As a young woman with a somewhat unique sexual journey myself, not once in Anderson’s writing did I feel judged or maligned for the romantic and sexual choices I’ve made over the years. This is actually why Christian feminism in particular is so important to me.
Christians still entrenched within Purity Culture have treated me like I was a slut. Secular feminists have treated me like I was naive. At times, people from both groups told me my personal decisions were wrong.
For the record, sluts don’t exist. They’re like unicorns. They aren’t real. Slut is just a slur that people use when they don’t like a particular woman, or her clothing, or her body, or her sexual choices. The first time a guy called me a slut, I was in high school, and it was public knowledge that I hadn’t even kissed a guy yet.
Christian feminists have always accepted me and the choices I’ve made regarding my own body.
My husband is not the first man I kissed. I am not damaged goods.
My husband is not the only man who has seen my breasts. I am not damaged goods.
My husband and I slept in the same bed before marriage.

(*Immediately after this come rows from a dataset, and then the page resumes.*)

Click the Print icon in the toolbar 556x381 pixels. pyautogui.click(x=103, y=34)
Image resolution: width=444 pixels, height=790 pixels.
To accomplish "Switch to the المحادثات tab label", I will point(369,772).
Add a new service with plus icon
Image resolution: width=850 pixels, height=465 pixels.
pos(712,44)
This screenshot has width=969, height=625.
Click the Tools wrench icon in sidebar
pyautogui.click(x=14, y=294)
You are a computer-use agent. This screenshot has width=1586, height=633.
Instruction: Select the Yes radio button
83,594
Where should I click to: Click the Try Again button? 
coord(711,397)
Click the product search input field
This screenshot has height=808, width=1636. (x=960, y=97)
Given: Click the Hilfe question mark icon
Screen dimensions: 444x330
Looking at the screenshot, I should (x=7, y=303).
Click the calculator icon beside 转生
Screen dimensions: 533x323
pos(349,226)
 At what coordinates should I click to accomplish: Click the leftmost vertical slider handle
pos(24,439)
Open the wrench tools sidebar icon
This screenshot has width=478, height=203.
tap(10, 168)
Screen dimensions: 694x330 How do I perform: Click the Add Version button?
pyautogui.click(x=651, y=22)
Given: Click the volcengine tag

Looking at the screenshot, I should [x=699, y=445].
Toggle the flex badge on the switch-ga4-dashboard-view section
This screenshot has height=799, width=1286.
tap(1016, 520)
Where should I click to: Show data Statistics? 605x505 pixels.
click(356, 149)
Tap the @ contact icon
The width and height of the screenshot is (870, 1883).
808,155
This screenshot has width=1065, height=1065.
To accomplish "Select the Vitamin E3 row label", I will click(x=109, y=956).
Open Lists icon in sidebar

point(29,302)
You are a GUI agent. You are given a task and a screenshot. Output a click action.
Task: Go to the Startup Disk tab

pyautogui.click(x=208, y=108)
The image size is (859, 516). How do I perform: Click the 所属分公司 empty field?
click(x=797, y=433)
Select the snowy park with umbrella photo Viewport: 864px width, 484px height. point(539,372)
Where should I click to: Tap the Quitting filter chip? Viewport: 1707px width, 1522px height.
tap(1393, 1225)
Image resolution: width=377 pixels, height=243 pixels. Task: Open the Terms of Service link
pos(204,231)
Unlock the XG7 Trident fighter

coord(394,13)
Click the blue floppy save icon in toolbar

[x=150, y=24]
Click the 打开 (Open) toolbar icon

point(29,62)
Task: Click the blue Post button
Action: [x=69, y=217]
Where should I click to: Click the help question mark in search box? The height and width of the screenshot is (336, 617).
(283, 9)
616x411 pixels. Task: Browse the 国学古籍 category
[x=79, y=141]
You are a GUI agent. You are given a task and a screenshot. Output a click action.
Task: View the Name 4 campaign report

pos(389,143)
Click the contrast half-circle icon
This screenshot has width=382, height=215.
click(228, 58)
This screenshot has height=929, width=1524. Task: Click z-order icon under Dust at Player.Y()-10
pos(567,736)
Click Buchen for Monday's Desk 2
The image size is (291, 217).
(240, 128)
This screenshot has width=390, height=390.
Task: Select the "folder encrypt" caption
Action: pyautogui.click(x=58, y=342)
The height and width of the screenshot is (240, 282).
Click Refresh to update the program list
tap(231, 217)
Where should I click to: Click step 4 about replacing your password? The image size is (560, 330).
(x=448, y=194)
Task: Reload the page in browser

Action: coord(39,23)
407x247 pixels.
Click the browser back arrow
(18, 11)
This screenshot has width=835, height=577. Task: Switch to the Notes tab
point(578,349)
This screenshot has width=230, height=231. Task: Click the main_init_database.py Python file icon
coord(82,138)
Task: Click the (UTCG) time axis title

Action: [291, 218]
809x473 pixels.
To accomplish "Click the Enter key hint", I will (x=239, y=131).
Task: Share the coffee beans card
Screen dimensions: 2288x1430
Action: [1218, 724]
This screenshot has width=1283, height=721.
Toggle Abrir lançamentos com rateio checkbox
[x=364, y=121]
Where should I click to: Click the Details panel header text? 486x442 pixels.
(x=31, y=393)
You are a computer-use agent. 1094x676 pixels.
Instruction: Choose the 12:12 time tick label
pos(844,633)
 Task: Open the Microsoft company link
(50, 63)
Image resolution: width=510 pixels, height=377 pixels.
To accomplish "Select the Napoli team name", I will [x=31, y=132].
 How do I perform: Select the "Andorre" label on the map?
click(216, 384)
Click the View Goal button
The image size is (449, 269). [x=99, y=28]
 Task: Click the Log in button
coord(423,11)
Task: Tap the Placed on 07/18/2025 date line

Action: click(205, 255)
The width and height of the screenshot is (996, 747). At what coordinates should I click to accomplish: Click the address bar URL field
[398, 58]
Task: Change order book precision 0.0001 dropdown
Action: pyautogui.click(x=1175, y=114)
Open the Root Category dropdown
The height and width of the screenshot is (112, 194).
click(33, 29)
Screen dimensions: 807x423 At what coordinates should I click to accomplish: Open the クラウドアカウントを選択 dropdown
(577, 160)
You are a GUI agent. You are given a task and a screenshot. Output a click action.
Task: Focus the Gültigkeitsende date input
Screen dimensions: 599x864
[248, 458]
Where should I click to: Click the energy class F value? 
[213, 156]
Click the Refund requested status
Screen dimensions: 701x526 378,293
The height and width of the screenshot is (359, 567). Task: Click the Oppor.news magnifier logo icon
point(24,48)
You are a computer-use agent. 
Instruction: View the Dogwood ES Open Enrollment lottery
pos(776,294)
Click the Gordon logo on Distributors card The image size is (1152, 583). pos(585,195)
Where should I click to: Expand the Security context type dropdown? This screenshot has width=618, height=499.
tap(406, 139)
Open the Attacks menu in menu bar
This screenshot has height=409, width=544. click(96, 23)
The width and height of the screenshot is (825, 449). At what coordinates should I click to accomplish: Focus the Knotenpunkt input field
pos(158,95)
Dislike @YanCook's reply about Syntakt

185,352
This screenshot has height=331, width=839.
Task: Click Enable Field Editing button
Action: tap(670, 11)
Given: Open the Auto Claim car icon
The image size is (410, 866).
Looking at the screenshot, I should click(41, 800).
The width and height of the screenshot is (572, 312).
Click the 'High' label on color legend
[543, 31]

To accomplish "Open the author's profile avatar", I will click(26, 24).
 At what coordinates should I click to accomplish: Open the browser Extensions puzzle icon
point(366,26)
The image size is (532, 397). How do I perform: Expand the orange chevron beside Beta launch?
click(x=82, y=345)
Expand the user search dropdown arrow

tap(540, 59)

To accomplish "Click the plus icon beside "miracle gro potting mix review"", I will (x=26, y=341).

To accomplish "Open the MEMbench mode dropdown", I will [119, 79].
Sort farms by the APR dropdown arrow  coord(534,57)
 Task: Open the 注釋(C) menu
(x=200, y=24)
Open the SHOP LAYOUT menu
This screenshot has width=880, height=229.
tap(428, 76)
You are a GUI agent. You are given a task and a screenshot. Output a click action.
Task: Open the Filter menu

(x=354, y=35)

I am not damaged goods.
I am not damaged goods, and neither are you.
Shame isn't from God, it isn't of God, and it isn't something Christians should engage in. #DamagedGoods
— Brita Long (@BelleBrita) February 22, 2015
If you have ever been shamed in Christian circles for your sexual status, for your gender identity, for your sexual attraction, for your body type, for the clothes you wear… please know, there is another way. If you’re not ready to invest in Damaged Goods, then start with some of Anderson’s blog posts.
Five Lies the Church Told Me about Sex
What Being Free of Shame Looks Like
Five Reasons to Wait Until Marriage
In Their Own Words: Ten Scary Quotes from Purity Culture Advocates
For anyone who is looking for:
- a true challenge to Purity Culture
- inclusive and loving guidelines on sexual ethics
- an understandable analysis of what the Bible says about sex
- a personal narrative of escaping Purity Culture
I highly recommend Dianna E. Anderson’s debut book, Damaged Goods: New Perspectives on Christian Purity.
How do faith and feminism work in your life? Have you encountered Purity Culture? I want to know your thoughts on this often contentious subject.



Beautifully written, Brita. The whole purity culture missed me, and I have to say, I am kinda glad of it! Yes, we are supposed to stay pure and do the right thing, and sometimes we slip up. But, I don’t see the same type of shaming going on for someone who takes the Lord’s name in vain. That is what is so backwards about this!
Stopping by from Monday Madness. I’ve never heard the term “purity culture” before. I think that any kind of shaming is helpful, necessarily, or particularly WWJD-ish, but it’s a fine like to walk. Purity is important, and since sex is the most special thing two people can share and it has the potential to create a new life and a family, it obviously should be treated with the utmost respect and reverence. There’s a difference between saying “no shaming” and saying “it’s all good,” but the distinction gets lost sometimes.
Brita,
Thanks so much for sharing this with me. I too could have easily felt like damaged goods when I, a non-virgin, married a virgin as a convert to the LDS church. I know that many people have had experiences that make them feel this kind of shame and many people wrongly assume that it’s their place to judge.
In my experience, though, I was never once made to feel that way. I felt (and still feel) that through the atonement of Christ my sins were washed away and I was as pure as if it had never happened. But still, it is somewhat liberating to join you in publicly declaring, I am not damaged goods! Huzzah!